#### YOUR TASK:
When you reach the line that contains "Viewport: 465px width, 1008px", begin copying exactly and continue through the last line below. Do not copy pictures.

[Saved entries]

*-*-*

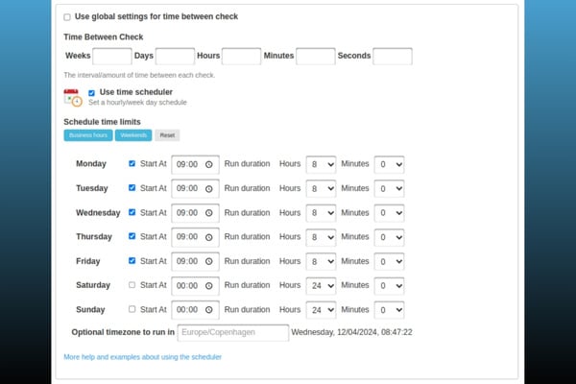The image size is (576, 384).
Task: Click clock icon in Wednesday start time
Action: 208,213
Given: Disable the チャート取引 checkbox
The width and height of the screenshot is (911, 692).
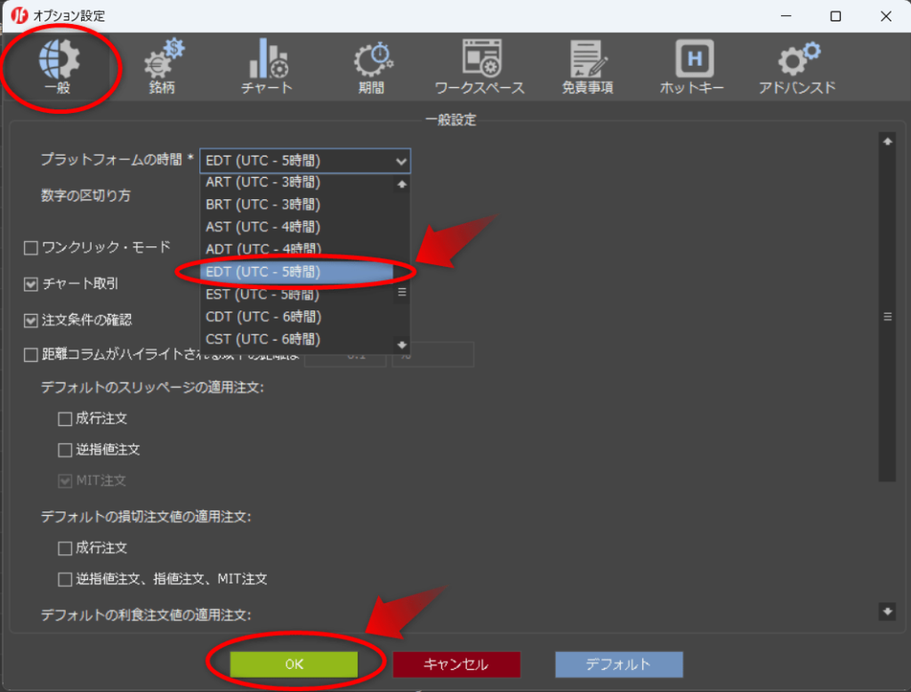Looking at the screenshot, I should (x=29, y=284).
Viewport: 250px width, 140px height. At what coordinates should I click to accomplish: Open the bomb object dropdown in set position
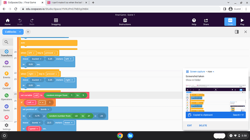tap(45, 109)
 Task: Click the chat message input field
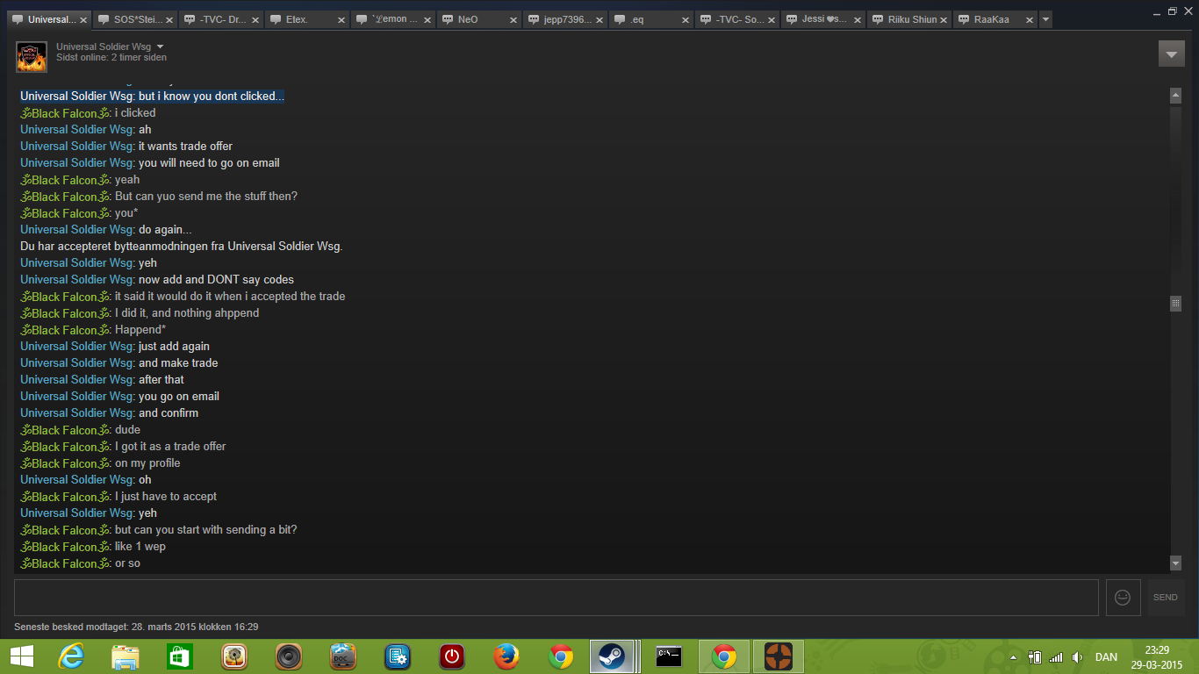coord(556,597)
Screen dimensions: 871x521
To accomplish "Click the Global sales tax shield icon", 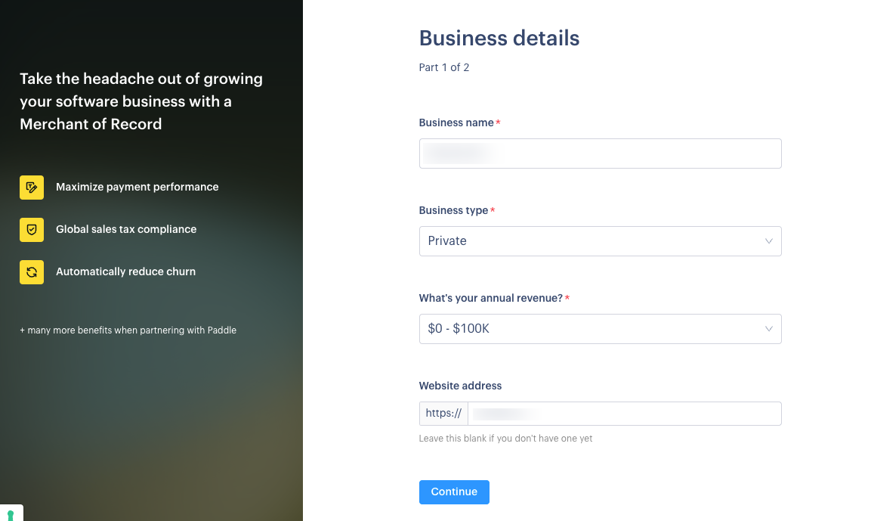I will 32,229.
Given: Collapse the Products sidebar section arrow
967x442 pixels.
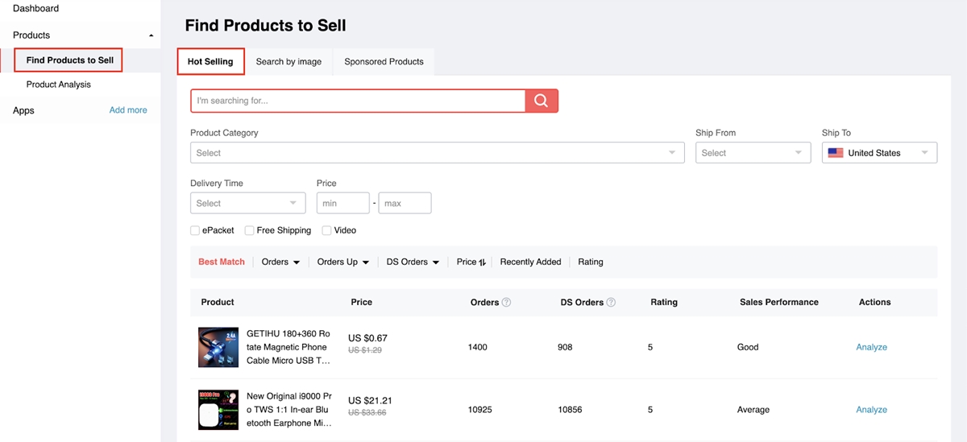Looking at the screenshot, I should (x=151, y=35).
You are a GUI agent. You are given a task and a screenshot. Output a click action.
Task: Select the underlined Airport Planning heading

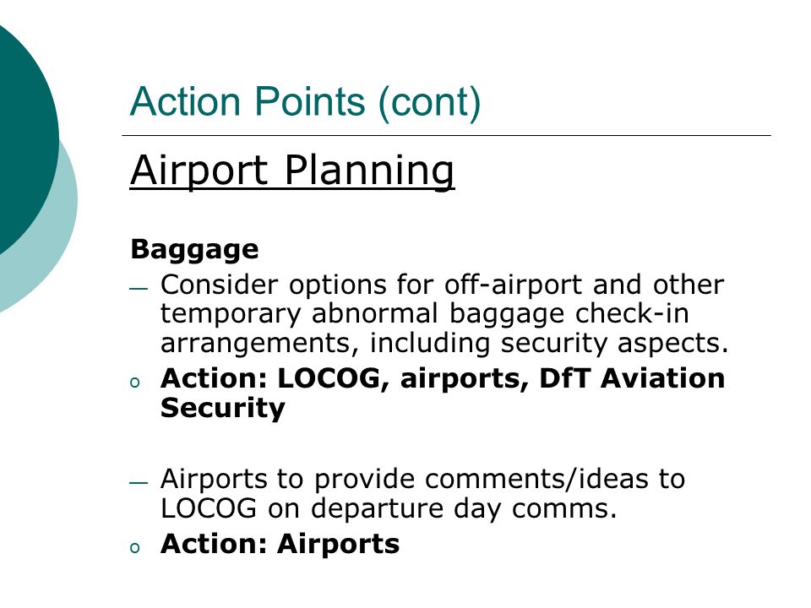(x=292, y=171)
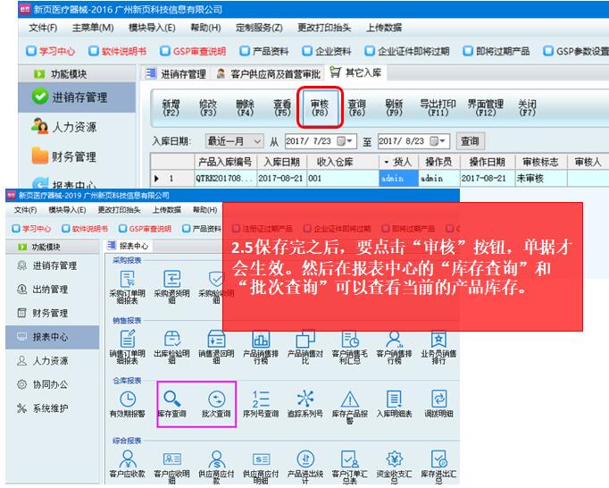Open the 库存产品报警 report icon
This screenshot has width=609, height=488.
[350, 400]
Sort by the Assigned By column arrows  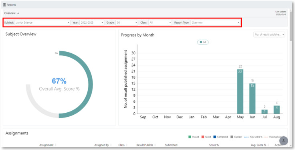tap(111, 145)

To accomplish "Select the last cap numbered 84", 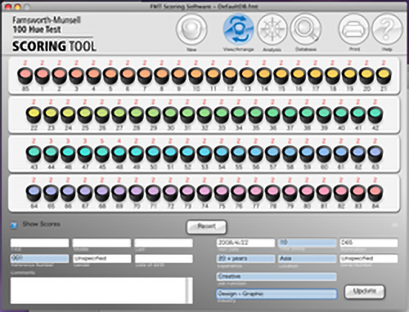I will [375, 193].
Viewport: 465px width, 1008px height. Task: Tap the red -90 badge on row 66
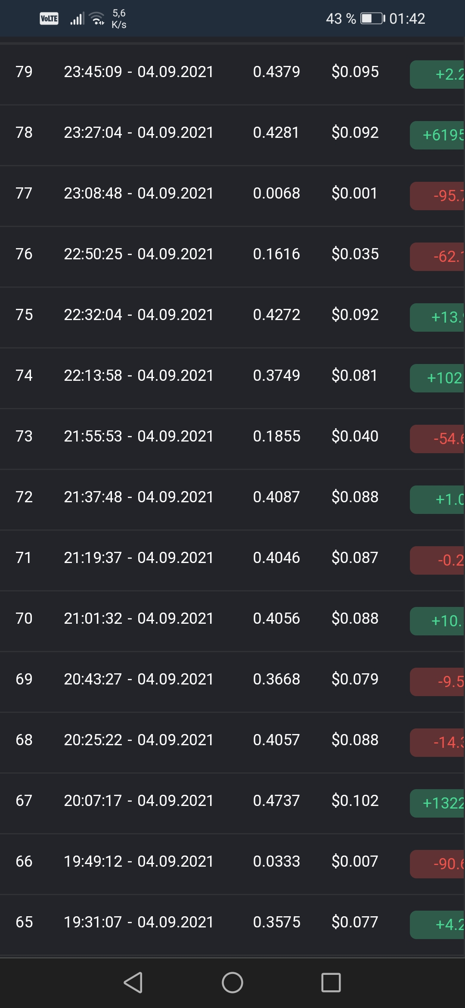click(437, 864)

*-*-*

#### RESPONSE AREA:
Viewport: 465px width, 1008px height. Task: Tap the red -90 badge on row 66
click(437, 864)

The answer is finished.